Feynman's observations apply no less to the design of complex system behaviour. From carefully evaluated causal links at the bottom, to triplets and their failure concerns, to incremental complications and combinations, design progresses upwards to the whole behaviour, building always on a firm foundation of analysis and understanding of the preceding levels. The theme—common to the complexities of the shuttle and of cyber-physical system behaviour—can be summarised in two admonitions: "If you haven't understood the components yet you shouldn't begin to design their combination;" and "When a difficulty emerges in a lower level component, it will be far harder and more expensive to resolve, and perhaps even impossible, if the component is already embedded in the upper levels of a top down design."
Why, then, has top down design been a persistently attractive theme in software development? Because it can be effective in a formal setting, where large abstractions can be defined and instantiated with perfect confidence. "Let C be a circle with centre at O and radius r" precisely and completely defines an instance of a circle. We need not fear low-level anomalies: no arc of C will fail to be exactly circular; and no diameter will fail to subtend a right angle at the circumference. In such a formal setting, top down design and its cousin stepwise refinement can reason confidently.
Unfortunately, the physical world is not a formal setting—at least, not at the granularities and scales significant to cyber-physical systems. If we start by naming—and trying to define—a large abstraction to capture the whole system behaviour, and proceed to refine it step by step to smaller abstractions, to increasingly concrete combinations of components still to be studied and modelled, we must expect to encounter some unwelcome surprises. This difficulty cannot be overcome by intellectual determination, let alone by fiat. We cannot simply insist that at each level our abstractions will be disjoint and semantically precise.

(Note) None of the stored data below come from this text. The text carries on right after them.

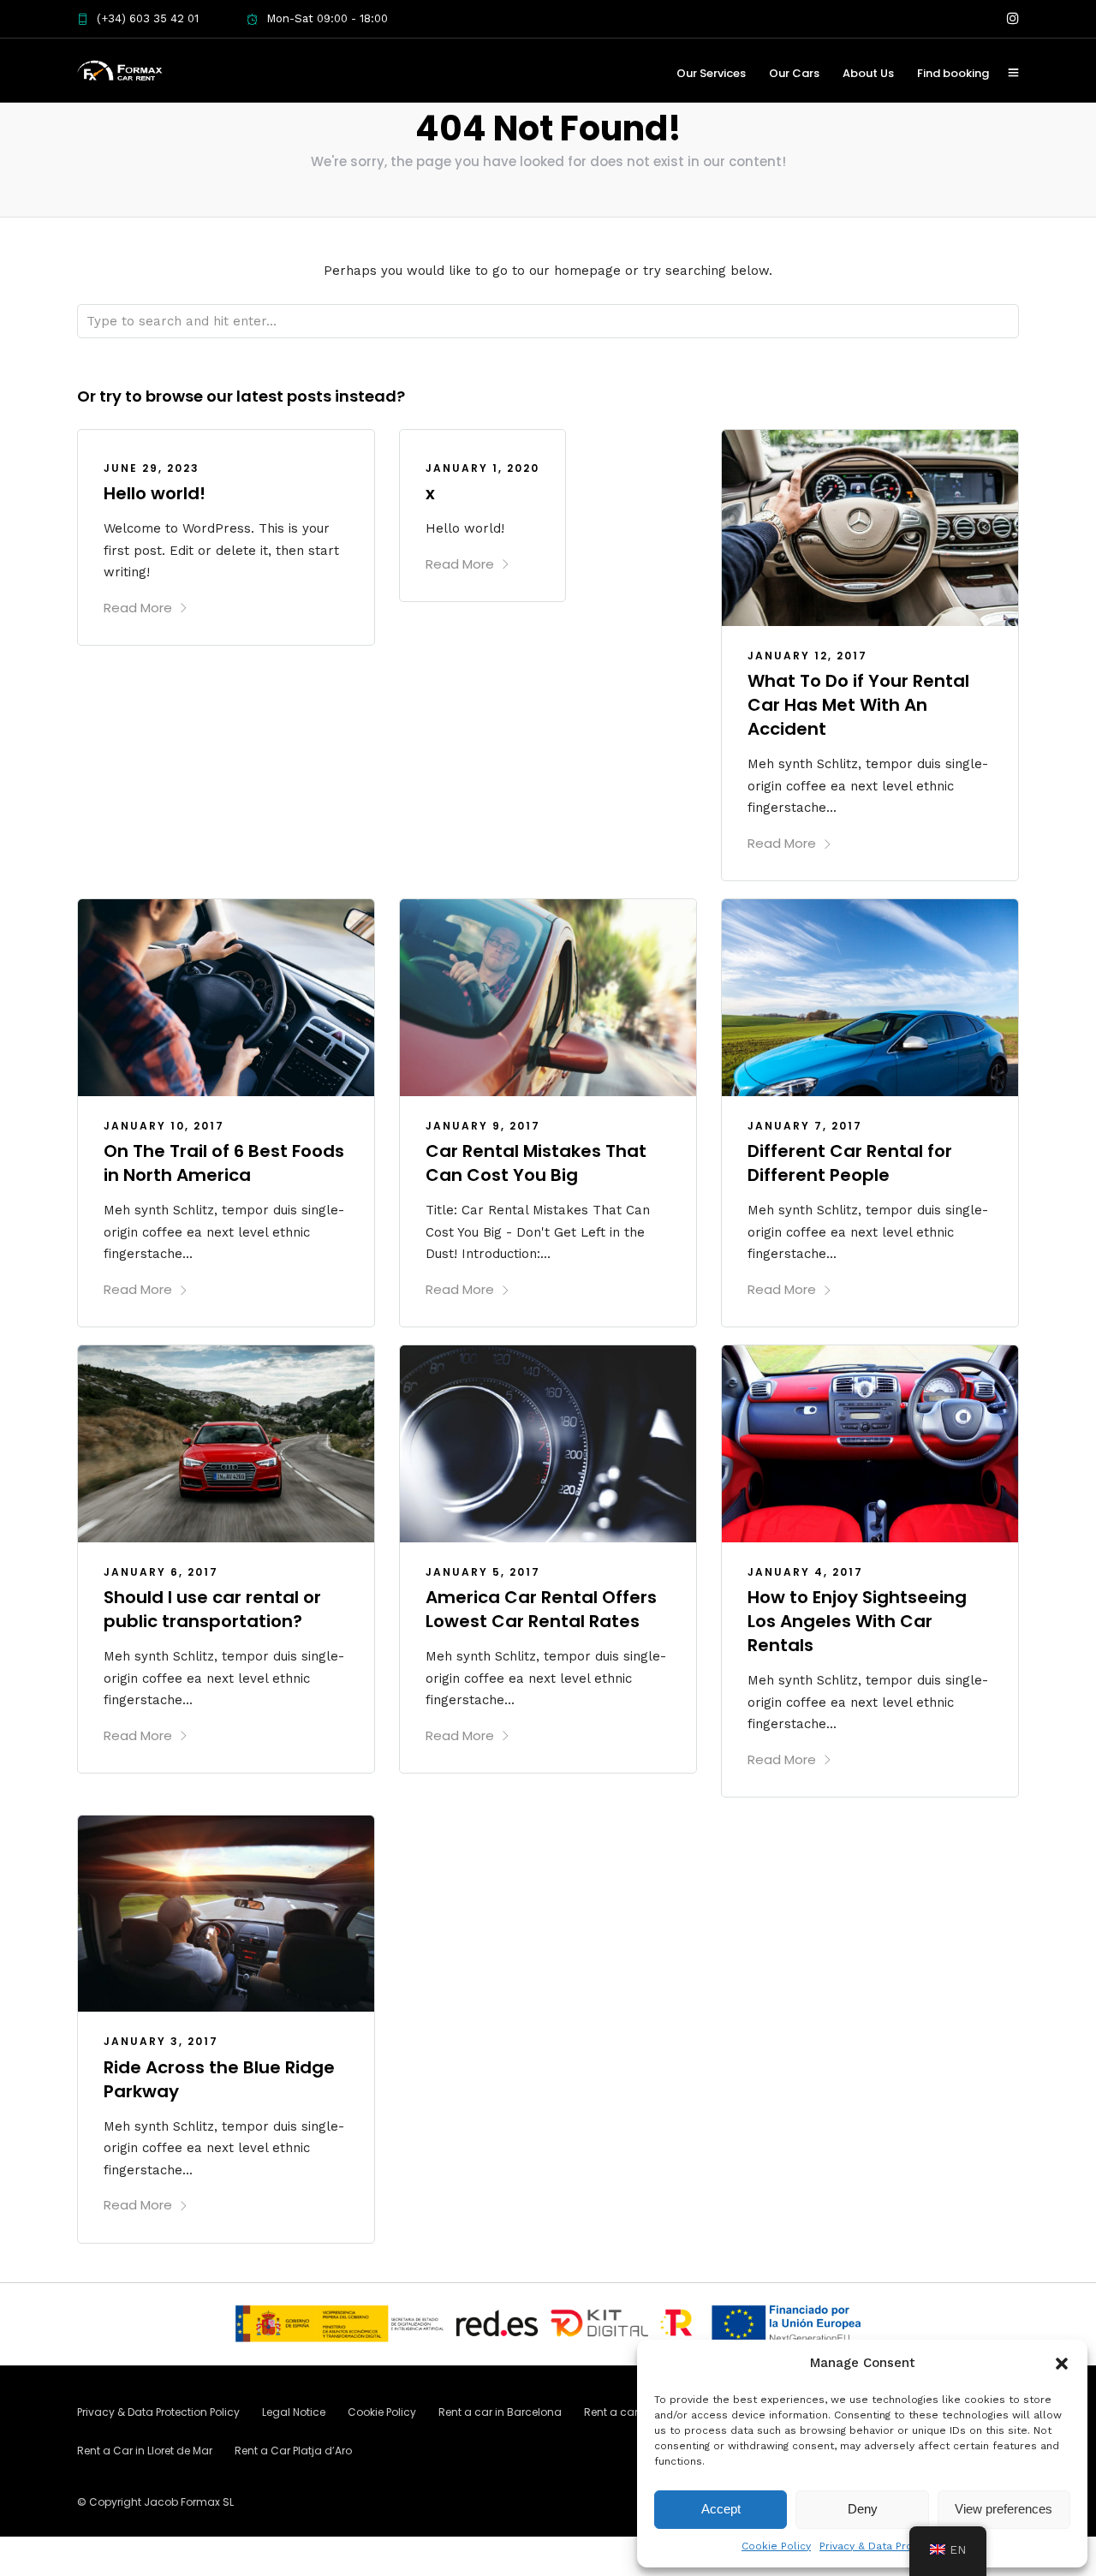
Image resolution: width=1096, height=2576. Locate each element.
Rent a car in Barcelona (500, 2412)
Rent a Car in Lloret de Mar (144, 2450)
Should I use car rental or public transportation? (212, 1609)
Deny (863, 2508)
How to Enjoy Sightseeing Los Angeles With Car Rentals (857, 1621)
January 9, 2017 (483, 1125)
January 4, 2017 (805, 1572)
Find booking (953, 73)
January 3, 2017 (161, 2041)
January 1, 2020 (482, 468)
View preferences (1003, 2508)
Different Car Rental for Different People (850, 1163)
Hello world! (155, 493)
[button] (1061, 2363)
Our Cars (794, 73)
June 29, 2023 (152, 468)
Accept (721, 2508)
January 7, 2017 (805, 1125)
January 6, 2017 (161, 1572)
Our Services (711, 73)
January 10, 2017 (164, 1125)
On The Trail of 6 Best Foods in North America (224, 1163)
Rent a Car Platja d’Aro (293, 2450)
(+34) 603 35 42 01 (148, 18)
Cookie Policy (776, 2546)
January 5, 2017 (483, 1572)
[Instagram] (1013, 19)
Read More (138, 608)
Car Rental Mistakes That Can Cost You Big (536, 1163)
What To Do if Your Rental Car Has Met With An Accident (858, 705)
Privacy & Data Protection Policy (901, 2546)
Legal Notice (293, 2412)
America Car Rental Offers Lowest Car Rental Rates (541, 1609)
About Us (868, 73)
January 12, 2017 (807, 655)
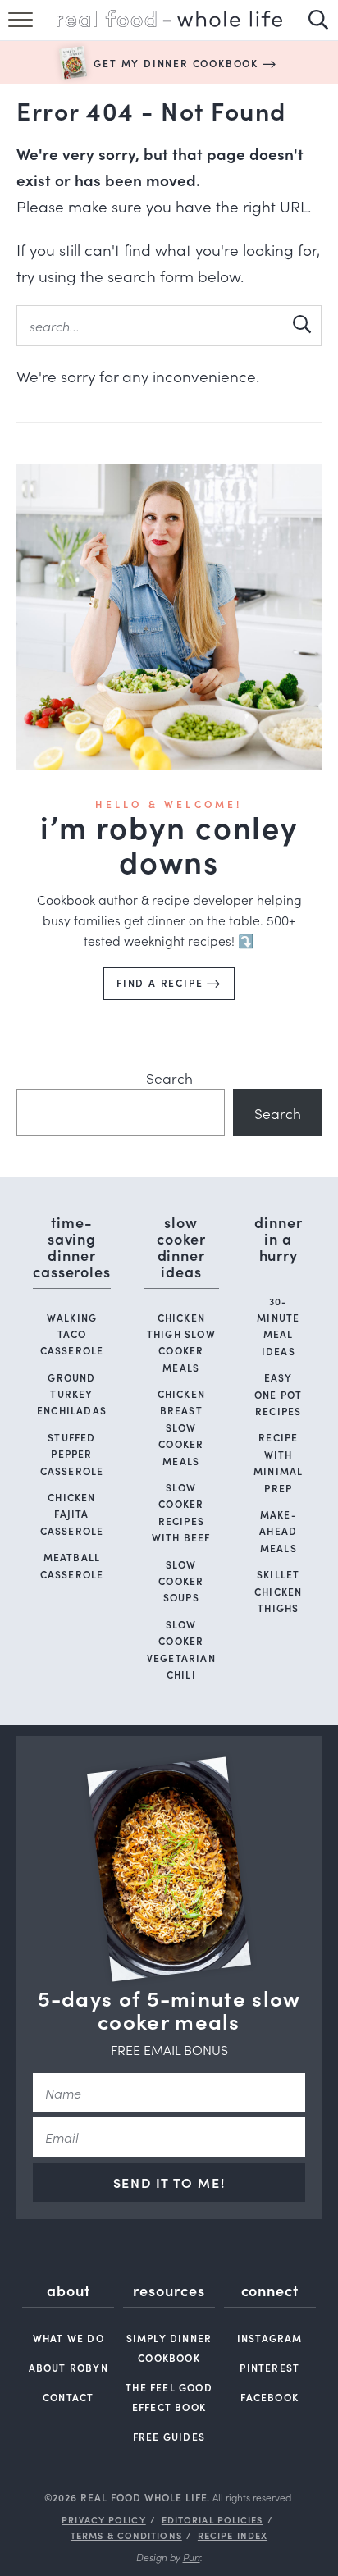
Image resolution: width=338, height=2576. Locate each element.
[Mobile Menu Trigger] (22, 28)
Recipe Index (232, 2535)
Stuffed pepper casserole (72, 1454)
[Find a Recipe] (169, 617)
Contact (68, 2397)
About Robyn (68, 2367)
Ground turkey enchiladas (72, 1394)
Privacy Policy (103, 2519)
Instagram (270, 2338)
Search (169, 1077)
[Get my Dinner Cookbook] (73, 62)
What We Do (68, 2338)
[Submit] (301, 324)
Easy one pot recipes (278, 1394)
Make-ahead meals (278, 1531)
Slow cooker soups (180, 1581)
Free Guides (169, 2436)
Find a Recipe (161, 982)
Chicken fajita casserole (72, 1513)
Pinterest (269, 2367)
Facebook (269, 2397)
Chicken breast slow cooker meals (181, 1427)
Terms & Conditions (126, 2535)
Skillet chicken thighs (278, 1591)
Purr (191, 2557)
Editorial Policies (212, 2519)
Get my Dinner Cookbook (178, 63)
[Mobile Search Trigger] (315, 28)
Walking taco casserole (72, 1334)
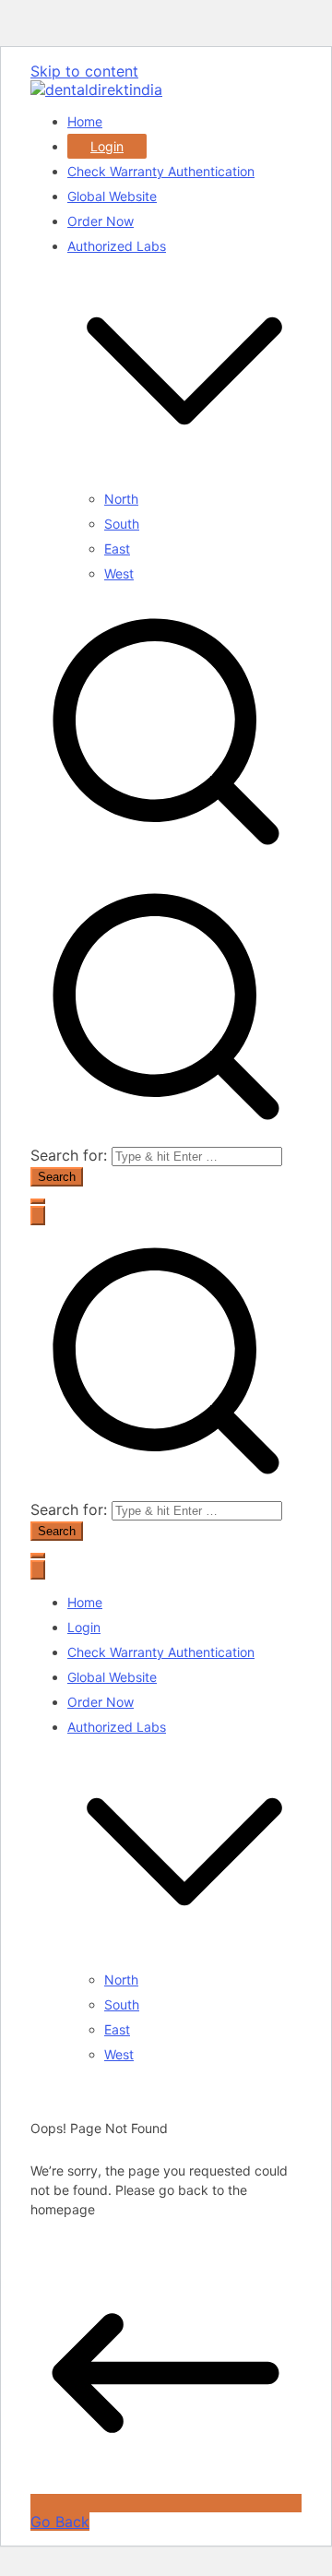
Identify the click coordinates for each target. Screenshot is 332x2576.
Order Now (100, 221)
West (119, 573)
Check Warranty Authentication (161, 171)
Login (107, 146)
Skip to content (84, 71)
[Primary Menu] (37, 1215)
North (121, 499)
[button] (184, 483)
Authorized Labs (116, 1727)
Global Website (112, 196)
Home (84, 121)
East (117, 548)
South (121, 523)
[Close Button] (37, 1570)
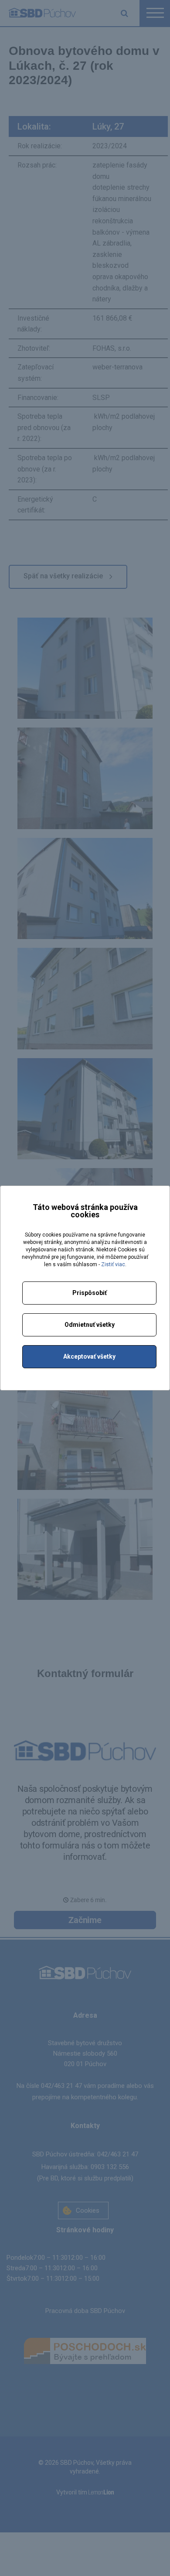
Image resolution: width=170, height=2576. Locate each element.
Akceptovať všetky (89, 1356)
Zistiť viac (113, 1264)
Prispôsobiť (89, 1292)
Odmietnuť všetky (90, 1324)
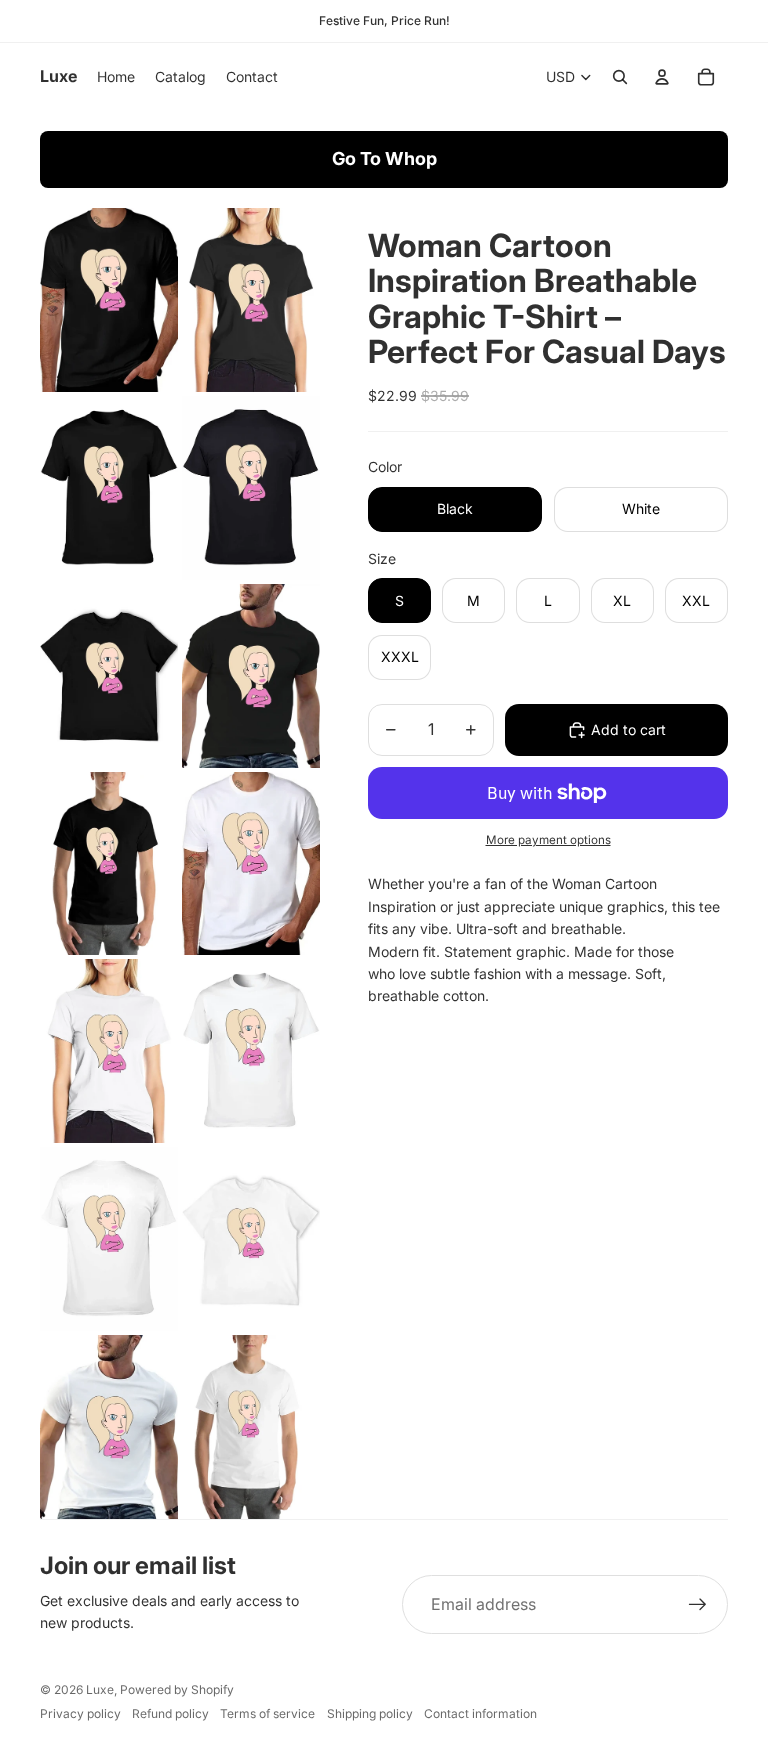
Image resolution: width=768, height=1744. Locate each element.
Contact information (480, 1713)
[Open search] (620, 77)
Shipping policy (370, 1713)
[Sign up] (698, 1605)
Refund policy (170, 1713)
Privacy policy (80, 1713)
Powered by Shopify (177, 1689)
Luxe (100, 1689)
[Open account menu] (662, 77)
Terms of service (267, 1713)
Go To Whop (384, 158)
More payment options (548, 840)
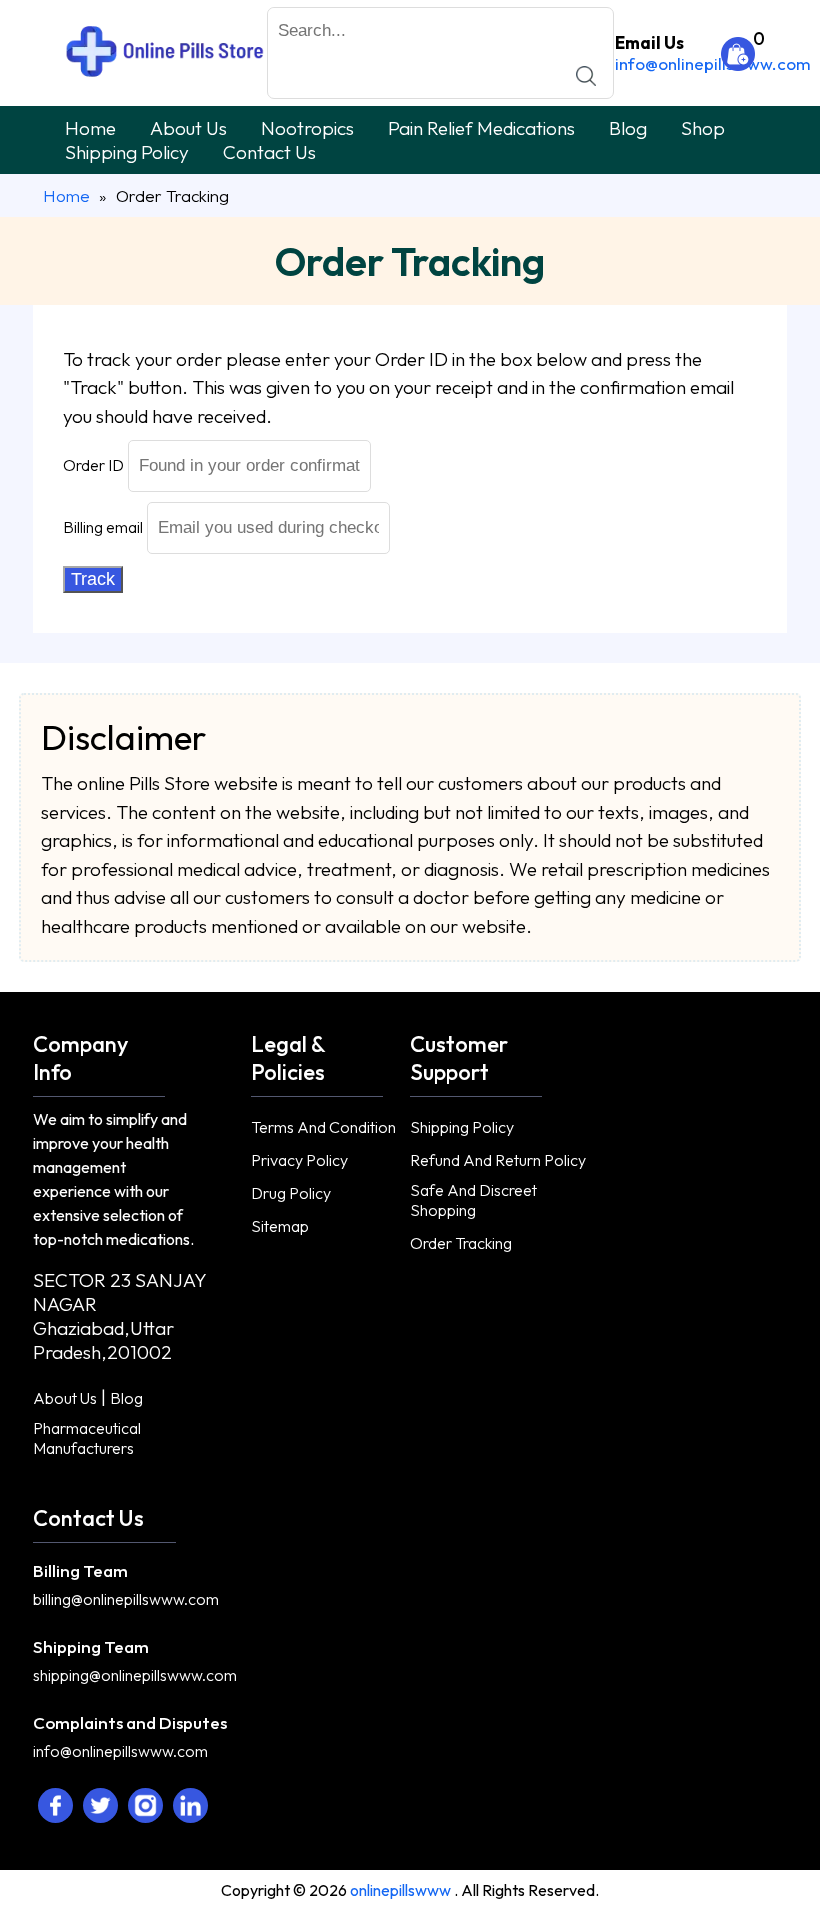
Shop (703, 128)
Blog (628, 128)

Here's a tiny example—a top-level decomposition of automotive function: driving, cabin experience, driver information, and safety. The stop-start feature is in driving; the air-conditioning feature is in cabin experience. At a lower level the top-level decomposition is vitiated by a surprise interaction: air-conditioning's demands on the battery may prevent reliable engine starting, so these two features are completely incompatible. As always, the devil lurked in concrete levels yet to be explored, and cannot be exorcised by overconfident abstractions in top down decomposition.
 Personal observations on the reliability of the Shuttle; Appendix F of the Rogers Report, 1986.